Stored entries

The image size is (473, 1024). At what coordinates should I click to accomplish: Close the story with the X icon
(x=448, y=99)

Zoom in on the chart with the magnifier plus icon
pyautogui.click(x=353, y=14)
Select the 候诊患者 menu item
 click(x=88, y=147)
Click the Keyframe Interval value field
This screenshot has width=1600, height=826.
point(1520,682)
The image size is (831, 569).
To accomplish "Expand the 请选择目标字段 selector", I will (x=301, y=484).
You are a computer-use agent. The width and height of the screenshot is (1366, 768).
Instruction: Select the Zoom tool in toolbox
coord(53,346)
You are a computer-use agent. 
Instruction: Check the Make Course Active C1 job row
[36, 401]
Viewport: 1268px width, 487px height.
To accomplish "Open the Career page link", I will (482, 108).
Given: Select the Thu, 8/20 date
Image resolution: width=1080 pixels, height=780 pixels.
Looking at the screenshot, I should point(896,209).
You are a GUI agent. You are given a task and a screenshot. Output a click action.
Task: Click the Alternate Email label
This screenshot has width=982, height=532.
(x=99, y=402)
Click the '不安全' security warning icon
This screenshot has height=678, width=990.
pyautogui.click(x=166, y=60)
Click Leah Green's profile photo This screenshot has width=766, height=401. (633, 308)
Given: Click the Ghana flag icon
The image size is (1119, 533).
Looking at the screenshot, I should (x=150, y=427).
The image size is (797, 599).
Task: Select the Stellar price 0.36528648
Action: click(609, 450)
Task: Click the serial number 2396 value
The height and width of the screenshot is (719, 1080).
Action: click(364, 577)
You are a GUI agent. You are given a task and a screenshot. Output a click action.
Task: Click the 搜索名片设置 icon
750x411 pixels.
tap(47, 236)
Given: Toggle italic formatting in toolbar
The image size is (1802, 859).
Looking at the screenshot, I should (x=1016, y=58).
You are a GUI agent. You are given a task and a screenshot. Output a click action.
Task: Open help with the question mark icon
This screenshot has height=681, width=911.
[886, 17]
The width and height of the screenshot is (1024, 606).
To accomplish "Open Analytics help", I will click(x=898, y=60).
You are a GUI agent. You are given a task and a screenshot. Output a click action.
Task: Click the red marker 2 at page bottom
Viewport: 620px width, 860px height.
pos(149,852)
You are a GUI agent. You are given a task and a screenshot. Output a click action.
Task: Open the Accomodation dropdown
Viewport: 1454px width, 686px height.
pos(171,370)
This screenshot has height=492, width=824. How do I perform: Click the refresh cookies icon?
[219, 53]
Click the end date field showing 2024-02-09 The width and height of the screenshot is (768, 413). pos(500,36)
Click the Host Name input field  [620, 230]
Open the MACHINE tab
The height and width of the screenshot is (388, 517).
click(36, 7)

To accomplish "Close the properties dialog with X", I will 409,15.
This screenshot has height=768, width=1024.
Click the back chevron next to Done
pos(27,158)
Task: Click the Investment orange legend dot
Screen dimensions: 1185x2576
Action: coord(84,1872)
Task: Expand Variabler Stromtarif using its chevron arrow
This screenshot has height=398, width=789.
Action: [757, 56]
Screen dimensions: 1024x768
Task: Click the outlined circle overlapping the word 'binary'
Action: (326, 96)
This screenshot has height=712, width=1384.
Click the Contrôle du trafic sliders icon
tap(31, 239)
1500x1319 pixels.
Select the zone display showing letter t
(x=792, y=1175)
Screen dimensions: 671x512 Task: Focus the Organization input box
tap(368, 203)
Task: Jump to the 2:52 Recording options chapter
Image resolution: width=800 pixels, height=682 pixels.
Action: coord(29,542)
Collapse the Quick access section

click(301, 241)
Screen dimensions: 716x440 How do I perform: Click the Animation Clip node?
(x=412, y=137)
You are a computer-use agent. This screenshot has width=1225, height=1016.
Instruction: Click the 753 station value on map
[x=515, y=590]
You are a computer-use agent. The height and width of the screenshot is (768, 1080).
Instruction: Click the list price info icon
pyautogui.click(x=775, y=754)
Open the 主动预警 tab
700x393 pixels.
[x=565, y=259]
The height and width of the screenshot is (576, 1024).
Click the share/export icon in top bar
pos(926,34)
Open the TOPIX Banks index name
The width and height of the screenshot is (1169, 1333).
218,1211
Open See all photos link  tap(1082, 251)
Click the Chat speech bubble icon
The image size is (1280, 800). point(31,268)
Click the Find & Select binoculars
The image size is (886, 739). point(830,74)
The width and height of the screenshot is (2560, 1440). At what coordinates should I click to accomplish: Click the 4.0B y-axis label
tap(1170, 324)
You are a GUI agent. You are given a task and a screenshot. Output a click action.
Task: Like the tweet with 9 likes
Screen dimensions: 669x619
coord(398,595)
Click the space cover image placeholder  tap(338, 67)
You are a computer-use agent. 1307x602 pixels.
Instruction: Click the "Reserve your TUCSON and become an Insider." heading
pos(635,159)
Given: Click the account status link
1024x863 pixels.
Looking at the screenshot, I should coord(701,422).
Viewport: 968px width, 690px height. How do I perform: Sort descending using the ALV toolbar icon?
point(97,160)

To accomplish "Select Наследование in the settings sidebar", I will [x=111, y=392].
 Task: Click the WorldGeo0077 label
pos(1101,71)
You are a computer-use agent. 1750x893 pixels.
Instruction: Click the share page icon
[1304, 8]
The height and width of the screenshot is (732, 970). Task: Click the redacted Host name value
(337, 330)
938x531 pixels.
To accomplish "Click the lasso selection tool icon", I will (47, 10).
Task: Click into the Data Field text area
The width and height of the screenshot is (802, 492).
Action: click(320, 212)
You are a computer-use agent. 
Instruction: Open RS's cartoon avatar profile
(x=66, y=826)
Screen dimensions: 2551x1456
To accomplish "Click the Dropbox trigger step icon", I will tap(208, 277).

• [WHAT IS REQUIRED]:
What is needed is each line of the data, printed exactly.

• [REPLY TO THE EXERCISE]:
The image size is (473, 1024). At what coordinates should I click to accomplish: Close the story with the X icon
(x=448, y=99)

Zoom in on the chart with the magnifier plus icon
pyautogui.click(x=353, y=14)
Select the 候诊患者 menu item
 click(x=88, y=147)
Click the Keyframe Interval value field
This screenshot has width=1600, height=826.
point(1520,682)
The image size is (831, 569).
To accomplish "Expand the 请选择目标字段 selector", I will (x=301, y=484).
You are a computer-use agent. The width and height of the screenshot is (1366, 768).
Instruction: Select the Zoom tool in toolbox
coord(53,346)
You are a computer-use agent. 
Instruction: Check the Make Course Active C1 job row
[36, 401]
Viewport: 1268px width, 487px height.
To accomplish "Open the Career page link", I will (482, 108).
Given: Select the Thu, 8/20 date
Image resolution: width=1080 pixels, height=780 pixels.
Looking at the screenshot, I should point(896,209).
You are a GUI agent. You are given a task and a screenshot. Output a click action.
Task: Click the Alternate Email label
This screenshot has width=982, height=532.
(x=99, y=402)
Click the '不安全' security warning icon
This screenshot has height=678, width=990.
pyautogui.click(x=166, y=60)
Click Leah Green's profile photo This screenshot has width=766, height=401. (633, 308)
Given: Click the Ghana flag icon
The image size is (1119, 533).
Looking at the screenshot, I should (x=150, y=427).
The image size is (797, 599).
Task: Select the Stellar price 0.36528648
Action: click(609, 450)
Task: Click the serial number 2396 value
The height and width of the screenshot is (719, 1080).
Action: click(364, 577)
You are a GUI agent. You are given a task and a screenshot. Output a click action.
Task: Click the 搜索名片设置 icon
750x411 pixels.
tap(47, 236)
Given: Toggle italic formatting in toolbar
The image size is (1802, 859).
Looking at the screenshot, I should (x=1016, y=58).
You are a GUI agent. You are given a task and a screenshot. Output a click action.
Task: Open help with the question mark icon
This screenshot has height=681, width=911.
[886, 17]
The width and height of the screenshot is (1024, 606).
To accomplish "Open Analytics help", I will click(x=898, y=60).
You are a GUI agent. You are given a task and a screenshot. Output a click action.
Task: Click the red marker 2 at page bottom
Viewport: 620px width, 860px height.
pos(149,852)
You are a GUI agent. You are given a task and a screenshot. Output a click action.
Task: Open the Accomodation dropdown
Viewport: 1454px width, 686px height.
pos(171,370)
This screenshot has height=492, width=824. How do I perform: Click the refresh cookies icon?
[219, 53]
Click the end date field showing 2024-02-09 The width and height of the screenshot is (768, 413). pos(500,36)
Click the Host Name input field  [620, 230]
Open the MACHINE tab
The height and width of the screenshot is (388, 517).
click(36, 7)

To accomplish "Close the properties dialog with X", I will 409,15.
This screenshot has height=768, width=1024.
Click the back chevron next to Done
pos(27,158)
Task: Click the Investment orange legend dot
Screen dimensions: 1185x2576
Action: coord(84,1872)
Task: Expand Variabler Stromtarif using its chevron arrow
This screenshot has height=398, width=789.
Action: [757, 56]
Screen dimensions: 1024x768
Task: Click the outlined circle overlapping the word 'binary'
Action: (326, 96)
This screenshot has height=712, width=1384.
Click the Contrôle du trafic sliders icon
tap(31, 239)
1500x1319 pixels.
Select the zone display showing letter t
(x=792, y=1175)
Screen dimensions: 671x512 Task: Focus the Organization input box
tap(368, 203)
Task: Jump to the 2:52 Recording options chapter
Image resolution: width=800 pixels, height=682 pixels.
Action: coord(29,542)
Collapse the Quick access section

click(301, 241)
Screen dimensions: 716x440 How do I perform: Click the Animation Clip node?
(x=412, y=137)
You are a computer-use agent. This screenshot has width=1225, height=1016.
Instruction: Click the 753 station value on map
[x=515, y=590]
You are a computer-use agent. The height and width of the screenshot is (768, 1080).
Instruction: Click the list price info icon
pyautogui.click(x=775, y=754)
Open the 主动预警 tab
700x393 pixels.
[x=565, y=259]
The height and width of the screenshot is (576, 1024).
Click the share/export icon in top bar
pos(926,34)
Open the TOPIX Banks index name
The width and height of the screenshot is (1169, 1333).
218,1211
Open See all photos link  tap(1082, 251)
Click the Chat speech bubble icon
The image size is (1280, 800). point(31,268)
Click the Find & Select binoculars
The image size is (886, 739). point(830,74)
The width and height of the screenshot is (2560, 1440). At what coordinates should I click to accomplish: Click the 4.0B y-axis label
tap(1170, 324)
You are a GUI agent. You are given a task and a screenshot. Output a click action.
Task: Like the tweet with 9 likes
Screen dimensions: 669x619
coord(398,595)
Click the space cover image placeholder  tap(338, 67)
You are a computer-use agent. 1307x602 pixels.
Instruction: Click the "Reserve your TUCSON and become an Insider." heading
pos(635,159)
Given: Click the account status link
1024x863 pixels.
Looking at the screenshot, I should coord(701,422).
Viewport: 968px width, 690px height. How do I perform: Sort descending using the ALV toolbar icon?
point(97,160)

To accomplish "Select Наследование in the settings sidebar", I will [x=111, y=392].
 Task: Click the WorldGeo0077 label
pos(1101,71)
You are a computer-use agent. 1750x893 pixels.
Instruction: Click the share page icon
[1304, 8]
The height and width of the screenshot is (732, 970). Task: Click the redacted Host name value
(337, 330)
938x531 pixels.
To accomplish "Click the lasso selection tool icon", I will (47, 10).
Task: Click into the Data Field text area
The width and height of the screenshot is (802, 492).
Action: click(320, 212)
You are a computer-use agent. 
Instruction: Open RS's cartoon avatar profile
(x=66, y=826)
Screen dimensions: 2551x1456
To accomplish "Click the Dropbox trigger step icon", I will tap(208, 277).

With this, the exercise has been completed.